YOUR INSTRUCTIONS> Repeat the data below word for word, from its very first line through the line containing "coordinates (141, 69).".

SUPPLIED MATERIAL>

┏━━

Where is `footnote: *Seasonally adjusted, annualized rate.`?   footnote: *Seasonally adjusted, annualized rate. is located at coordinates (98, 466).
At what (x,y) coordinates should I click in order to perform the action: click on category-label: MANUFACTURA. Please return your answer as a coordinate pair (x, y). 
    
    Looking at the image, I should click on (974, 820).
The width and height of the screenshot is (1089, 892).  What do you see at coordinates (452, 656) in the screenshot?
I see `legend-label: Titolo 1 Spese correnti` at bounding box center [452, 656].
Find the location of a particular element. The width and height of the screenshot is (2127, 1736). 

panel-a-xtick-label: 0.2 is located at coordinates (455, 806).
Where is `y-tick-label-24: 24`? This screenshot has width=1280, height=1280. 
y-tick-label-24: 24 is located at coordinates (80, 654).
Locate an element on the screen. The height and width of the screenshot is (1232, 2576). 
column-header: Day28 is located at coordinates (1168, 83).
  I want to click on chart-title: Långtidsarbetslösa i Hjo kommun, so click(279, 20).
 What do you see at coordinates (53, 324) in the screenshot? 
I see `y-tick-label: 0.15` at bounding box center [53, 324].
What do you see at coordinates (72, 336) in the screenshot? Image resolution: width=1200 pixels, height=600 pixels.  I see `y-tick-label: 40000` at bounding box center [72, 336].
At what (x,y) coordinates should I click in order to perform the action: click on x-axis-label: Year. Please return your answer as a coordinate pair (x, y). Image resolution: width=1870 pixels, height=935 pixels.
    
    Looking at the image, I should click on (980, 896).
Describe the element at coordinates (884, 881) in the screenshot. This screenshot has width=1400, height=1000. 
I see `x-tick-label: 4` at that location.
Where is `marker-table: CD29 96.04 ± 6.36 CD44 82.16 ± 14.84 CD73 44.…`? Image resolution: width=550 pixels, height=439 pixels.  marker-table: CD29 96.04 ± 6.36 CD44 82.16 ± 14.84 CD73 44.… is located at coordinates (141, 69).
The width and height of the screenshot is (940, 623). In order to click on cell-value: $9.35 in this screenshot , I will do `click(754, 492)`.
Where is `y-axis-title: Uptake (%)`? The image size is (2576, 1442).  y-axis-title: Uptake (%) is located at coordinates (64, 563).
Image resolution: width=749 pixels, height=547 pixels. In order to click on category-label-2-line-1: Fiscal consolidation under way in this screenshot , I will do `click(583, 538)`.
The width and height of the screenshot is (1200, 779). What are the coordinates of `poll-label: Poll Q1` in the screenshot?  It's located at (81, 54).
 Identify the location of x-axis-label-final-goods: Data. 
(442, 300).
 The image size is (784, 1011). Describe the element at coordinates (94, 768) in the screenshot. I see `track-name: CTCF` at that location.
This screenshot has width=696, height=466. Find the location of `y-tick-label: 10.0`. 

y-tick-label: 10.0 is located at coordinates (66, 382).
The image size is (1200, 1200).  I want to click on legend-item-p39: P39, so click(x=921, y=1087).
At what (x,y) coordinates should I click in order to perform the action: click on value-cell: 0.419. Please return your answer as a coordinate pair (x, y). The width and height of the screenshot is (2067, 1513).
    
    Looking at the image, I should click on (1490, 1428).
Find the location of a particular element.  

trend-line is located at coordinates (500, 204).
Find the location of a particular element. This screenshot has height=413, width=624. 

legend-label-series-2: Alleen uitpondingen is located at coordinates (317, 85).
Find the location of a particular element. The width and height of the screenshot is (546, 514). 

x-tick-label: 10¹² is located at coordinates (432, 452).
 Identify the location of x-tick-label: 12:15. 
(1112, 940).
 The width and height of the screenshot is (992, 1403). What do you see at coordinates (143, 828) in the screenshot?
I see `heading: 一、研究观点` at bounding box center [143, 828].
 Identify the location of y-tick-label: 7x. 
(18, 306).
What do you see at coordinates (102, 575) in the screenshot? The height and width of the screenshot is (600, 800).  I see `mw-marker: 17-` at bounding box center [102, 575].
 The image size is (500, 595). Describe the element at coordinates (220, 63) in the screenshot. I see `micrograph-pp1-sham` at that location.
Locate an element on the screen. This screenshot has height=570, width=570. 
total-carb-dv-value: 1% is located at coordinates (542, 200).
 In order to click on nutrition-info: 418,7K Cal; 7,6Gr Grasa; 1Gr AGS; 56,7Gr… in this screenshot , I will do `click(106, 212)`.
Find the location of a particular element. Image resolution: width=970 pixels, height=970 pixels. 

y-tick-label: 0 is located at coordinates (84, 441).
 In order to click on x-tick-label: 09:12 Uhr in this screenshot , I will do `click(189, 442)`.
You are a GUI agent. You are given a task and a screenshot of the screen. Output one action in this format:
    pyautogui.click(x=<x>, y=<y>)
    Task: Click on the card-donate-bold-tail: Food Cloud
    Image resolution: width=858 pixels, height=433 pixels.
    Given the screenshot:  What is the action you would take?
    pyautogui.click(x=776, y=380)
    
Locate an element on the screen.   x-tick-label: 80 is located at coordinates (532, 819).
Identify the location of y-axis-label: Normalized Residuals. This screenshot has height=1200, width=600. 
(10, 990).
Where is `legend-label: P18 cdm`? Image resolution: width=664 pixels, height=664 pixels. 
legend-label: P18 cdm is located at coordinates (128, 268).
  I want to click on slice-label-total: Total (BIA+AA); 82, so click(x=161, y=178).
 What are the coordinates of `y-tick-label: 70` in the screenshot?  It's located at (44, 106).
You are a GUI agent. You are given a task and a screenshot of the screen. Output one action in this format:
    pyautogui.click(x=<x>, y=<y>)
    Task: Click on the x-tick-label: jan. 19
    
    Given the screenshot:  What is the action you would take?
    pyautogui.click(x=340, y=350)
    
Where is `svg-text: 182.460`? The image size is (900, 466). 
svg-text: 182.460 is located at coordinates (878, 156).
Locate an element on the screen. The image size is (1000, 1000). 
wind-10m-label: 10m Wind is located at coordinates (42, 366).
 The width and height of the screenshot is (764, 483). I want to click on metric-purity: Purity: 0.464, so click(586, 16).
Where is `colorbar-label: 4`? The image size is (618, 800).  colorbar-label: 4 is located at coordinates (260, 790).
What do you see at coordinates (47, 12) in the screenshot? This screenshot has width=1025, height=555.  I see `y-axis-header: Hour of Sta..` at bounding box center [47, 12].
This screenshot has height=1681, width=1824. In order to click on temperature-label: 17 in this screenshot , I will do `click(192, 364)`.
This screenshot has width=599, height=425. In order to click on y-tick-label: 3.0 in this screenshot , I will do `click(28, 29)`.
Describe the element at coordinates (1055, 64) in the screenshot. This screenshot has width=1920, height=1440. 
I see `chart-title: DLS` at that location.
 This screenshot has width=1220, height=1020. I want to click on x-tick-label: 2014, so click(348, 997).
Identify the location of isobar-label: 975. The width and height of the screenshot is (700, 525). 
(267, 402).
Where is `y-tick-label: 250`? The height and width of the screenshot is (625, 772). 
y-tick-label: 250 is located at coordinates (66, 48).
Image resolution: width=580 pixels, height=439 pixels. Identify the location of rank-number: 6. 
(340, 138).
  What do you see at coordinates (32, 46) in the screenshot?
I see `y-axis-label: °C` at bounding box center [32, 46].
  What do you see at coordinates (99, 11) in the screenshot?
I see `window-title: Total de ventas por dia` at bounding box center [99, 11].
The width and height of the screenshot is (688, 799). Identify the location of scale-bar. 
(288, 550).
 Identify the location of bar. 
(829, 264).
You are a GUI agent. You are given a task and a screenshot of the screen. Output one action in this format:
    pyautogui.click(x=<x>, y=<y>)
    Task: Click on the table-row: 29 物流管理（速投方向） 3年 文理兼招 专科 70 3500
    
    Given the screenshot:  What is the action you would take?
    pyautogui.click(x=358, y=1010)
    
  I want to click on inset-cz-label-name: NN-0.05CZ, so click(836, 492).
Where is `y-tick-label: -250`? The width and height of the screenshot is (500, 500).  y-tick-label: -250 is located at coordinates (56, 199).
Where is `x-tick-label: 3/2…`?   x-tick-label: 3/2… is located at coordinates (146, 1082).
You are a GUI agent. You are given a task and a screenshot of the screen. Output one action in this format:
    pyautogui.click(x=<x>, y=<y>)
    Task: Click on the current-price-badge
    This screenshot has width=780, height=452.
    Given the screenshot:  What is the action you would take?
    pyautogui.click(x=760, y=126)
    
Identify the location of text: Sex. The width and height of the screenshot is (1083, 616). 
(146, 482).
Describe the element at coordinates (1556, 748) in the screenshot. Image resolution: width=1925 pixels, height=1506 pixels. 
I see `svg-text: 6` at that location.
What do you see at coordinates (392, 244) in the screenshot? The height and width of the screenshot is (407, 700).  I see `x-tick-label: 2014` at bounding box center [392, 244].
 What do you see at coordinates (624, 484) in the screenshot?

┗━━

RESPONSE>
Where is `footnote: *Seasonally adjusted, annualized rate.`?   footnote: *Seasonally adjusted, annualized rate. is located at coordinates (98, 466).
At what (x,y) coordinates should I click in order to perform the action: click on category-label: MANUFACTURA. Please return your answer as a coordinate pair (x, y). 
    
    Looking at the image, I should click on (974, 820).
The width and height of the screenshot is (1089, 892).  What do you see at coordinates (452, 656) in the screenshot?
I see `legend-label: Titolo 1 Spese correnti` at bounding box center [452, 656].
Find the location of a particular element. The width and height of the screenshot is (2127, 1736). 

panel-a-xtick-label: 0.2 is located at coordinates (455, 806).
Where is `y-tick-label-24: 24`? This screenshot has width=1280, height=1280. 
y-tick-label-24: 24 is located at coordinates (80, 654).
Locate an element on the screen. The height and width of the screenshot is (1232, 2576). 
column-header: Day28 is located at coordinates (1168, 83).
  I want to click on chart-title: Långtidsarbetslösa i Hjo kommun, so click(279, 20).
 What do you see at coordinates (53, 324) in the screenshot? 
I see `y-tick-label: 0.15` at bounding box center [53, 324].
What do you see at coordinates (72, 336) in the screenshot? Image resolution: width=1200 pixels, height=600 pixels.  I see `y-tick-label: 40000` at bounding box center [72, 336].
At what (x,y) coordinates should I click in order to perform the action: click on x-axis-label: Year. Please return your answer as a coordinate pair (x, y). Image resolution: width=1870 pixels, height=935 pixels.
    
    Looking at the image, I should click on (980, 896).
Describe the element at coordinates (884, 881) in the screenshot. This screenshot has width=1400, height=1000. 
I see `x-tick-label: 4` at that location.
Where is `marker-table: CD29 96.04 ± 6.36 CD44 82.16 ± 14.84 CD73 44.…`? Image resolution: width=550 pixels, height=439 pixels.  marker-table: CD29 96.04 ± 6.36 CD44 82.16 ± 14.84 CD73 44.… is located at coordinates (141, 69).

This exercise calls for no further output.